I encountered a really odd phenomenon with syslog-ng yesterday. A mail- and web-server with considerable traffic was disconnected from the net for some hours during a router failure. After the router came back online and the server was reachable again, I noticed an unusual high system CPU load. Strangely, the server itself wasn't changed in any way (it wasn't even shut down) and suddenly the CPU utilization raised to around 80%, whereas it normally stays under 20%. Strange thing was, that most CPU time seemed to be eaten up by the syslog-ng daemon.
After an hour of searching for the problem and trying almost every syslog-ng tuning hint I found on the net, I was almost about to switch to another syslogger daemon, when I finally found out that the problem lies in the massive amount of messages being logged to the VGA console.

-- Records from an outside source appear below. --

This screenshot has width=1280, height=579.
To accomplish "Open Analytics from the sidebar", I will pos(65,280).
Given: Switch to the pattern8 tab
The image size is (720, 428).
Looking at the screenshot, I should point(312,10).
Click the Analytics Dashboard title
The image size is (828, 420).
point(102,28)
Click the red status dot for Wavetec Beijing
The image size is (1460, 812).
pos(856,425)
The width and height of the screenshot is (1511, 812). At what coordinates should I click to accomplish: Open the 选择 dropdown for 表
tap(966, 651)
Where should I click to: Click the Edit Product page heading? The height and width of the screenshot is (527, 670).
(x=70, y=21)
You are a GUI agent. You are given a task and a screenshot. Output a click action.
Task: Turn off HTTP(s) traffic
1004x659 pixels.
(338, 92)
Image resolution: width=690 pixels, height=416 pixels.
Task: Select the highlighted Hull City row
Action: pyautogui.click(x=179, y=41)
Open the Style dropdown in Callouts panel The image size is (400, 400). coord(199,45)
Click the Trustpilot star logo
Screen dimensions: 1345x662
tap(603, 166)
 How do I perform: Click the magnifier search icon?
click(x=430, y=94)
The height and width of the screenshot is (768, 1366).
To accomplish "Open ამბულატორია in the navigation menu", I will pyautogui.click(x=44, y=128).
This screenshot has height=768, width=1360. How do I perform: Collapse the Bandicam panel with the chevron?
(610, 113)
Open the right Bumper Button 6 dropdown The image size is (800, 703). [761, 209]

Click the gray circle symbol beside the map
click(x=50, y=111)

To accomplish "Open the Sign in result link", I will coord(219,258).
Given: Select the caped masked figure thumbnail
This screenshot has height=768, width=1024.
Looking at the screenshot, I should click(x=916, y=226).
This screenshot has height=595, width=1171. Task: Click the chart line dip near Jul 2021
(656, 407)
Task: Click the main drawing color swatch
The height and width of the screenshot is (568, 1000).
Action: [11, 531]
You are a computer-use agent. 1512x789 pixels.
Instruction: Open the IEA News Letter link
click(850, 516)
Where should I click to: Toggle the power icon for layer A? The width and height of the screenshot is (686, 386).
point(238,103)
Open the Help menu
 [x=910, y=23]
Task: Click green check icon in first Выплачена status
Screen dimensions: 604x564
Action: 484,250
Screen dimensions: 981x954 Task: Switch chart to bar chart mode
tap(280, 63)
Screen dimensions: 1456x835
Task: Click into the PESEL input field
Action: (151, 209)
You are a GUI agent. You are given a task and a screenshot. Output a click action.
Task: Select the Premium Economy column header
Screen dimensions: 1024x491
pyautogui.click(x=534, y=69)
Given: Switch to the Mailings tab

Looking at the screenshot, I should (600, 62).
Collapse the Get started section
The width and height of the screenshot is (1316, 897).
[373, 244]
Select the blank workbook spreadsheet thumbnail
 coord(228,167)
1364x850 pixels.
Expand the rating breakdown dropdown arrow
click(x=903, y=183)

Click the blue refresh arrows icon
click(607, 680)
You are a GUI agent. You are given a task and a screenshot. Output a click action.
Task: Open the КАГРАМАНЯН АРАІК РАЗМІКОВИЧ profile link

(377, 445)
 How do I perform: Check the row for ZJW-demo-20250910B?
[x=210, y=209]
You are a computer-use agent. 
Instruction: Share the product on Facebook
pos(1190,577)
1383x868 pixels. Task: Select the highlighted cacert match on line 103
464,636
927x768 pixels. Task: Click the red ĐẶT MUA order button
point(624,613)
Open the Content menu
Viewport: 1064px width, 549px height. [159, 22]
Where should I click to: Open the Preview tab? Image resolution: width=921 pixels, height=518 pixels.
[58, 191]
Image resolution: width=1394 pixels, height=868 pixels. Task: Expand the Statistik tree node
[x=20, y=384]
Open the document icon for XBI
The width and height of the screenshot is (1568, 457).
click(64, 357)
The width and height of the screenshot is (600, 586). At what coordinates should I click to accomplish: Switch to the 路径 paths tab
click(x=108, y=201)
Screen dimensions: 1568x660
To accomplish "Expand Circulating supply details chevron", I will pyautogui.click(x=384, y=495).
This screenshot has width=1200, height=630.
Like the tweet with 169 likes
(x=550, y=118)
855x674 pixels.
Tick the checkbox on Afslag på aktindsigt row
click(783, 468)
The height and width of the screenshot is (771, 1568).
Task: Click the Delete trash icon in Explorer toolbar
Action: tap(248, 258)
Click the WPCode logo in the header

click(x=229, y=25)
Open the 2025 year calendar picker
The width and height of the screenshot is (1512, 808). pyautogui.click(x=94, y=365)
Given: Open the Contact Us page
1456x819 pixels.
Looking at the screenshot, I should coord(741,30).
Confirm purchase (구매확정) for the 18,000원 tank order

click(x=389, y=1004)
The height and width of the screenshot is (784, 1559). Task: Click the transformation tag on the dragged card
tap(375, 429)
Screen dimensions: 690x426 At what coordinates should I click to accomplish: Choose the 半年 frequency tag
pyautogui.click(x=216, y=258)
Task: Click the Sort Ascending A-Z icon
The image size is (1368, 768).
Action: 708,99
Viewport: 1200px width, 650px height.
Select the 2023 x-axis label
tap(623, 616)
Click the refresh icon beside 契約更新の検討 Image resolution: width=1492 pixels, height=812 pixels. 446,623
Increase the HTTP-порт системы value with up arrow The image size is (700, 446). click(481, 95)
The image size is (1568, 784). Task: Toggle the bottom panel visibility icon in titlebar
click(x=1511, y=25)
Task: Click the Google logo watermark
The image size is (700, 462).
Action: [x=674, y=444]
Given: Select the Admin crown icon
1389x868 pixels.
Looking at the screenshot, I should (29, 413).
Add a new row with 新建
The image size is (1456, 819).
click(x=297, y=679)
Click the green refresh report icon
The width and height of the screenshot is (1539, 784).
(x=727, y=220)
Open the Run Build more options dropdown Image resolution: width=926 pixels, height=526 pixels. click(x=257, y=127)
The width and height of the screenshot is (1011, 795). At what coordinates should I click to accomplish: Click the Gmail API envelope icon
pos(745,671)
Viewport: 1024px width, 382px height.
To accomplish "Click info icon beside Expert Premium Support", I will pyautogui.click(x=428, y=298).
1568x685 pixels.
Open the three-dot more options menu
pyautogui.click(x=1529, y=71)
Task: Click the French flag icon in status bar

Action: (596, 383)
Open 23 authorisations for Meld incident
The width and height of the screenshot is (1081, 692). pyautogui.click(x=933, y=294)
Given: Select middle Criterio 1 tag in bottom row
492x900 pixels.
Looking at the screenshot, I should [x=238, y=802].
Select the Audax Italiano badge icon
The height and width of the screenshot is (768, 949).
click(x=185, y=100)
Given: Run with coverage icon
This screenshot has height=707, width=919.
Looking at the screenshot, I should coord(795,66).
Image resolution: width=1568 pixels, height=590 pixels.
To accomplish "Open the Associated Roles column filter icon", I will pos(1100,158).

As said, there was nothing changed on the server itself and the amount of logged messages couldn't be a problem for the raid storage device. But syslog-ng was configured to log all messages to tty12, which ate up the CPU time (probably the scrolling text on the console). That hasn't been a problem before, since the server runs headless and the console is always switched to tty1 after a boot. But after the network outage, the repair-team must have plugged in a display and switched the console to tty12 to see if mails are getting accepted again.
So a note to myself: Always remove the default configuration statement that logs all messages to a tty, or you'll get some funny surprises later.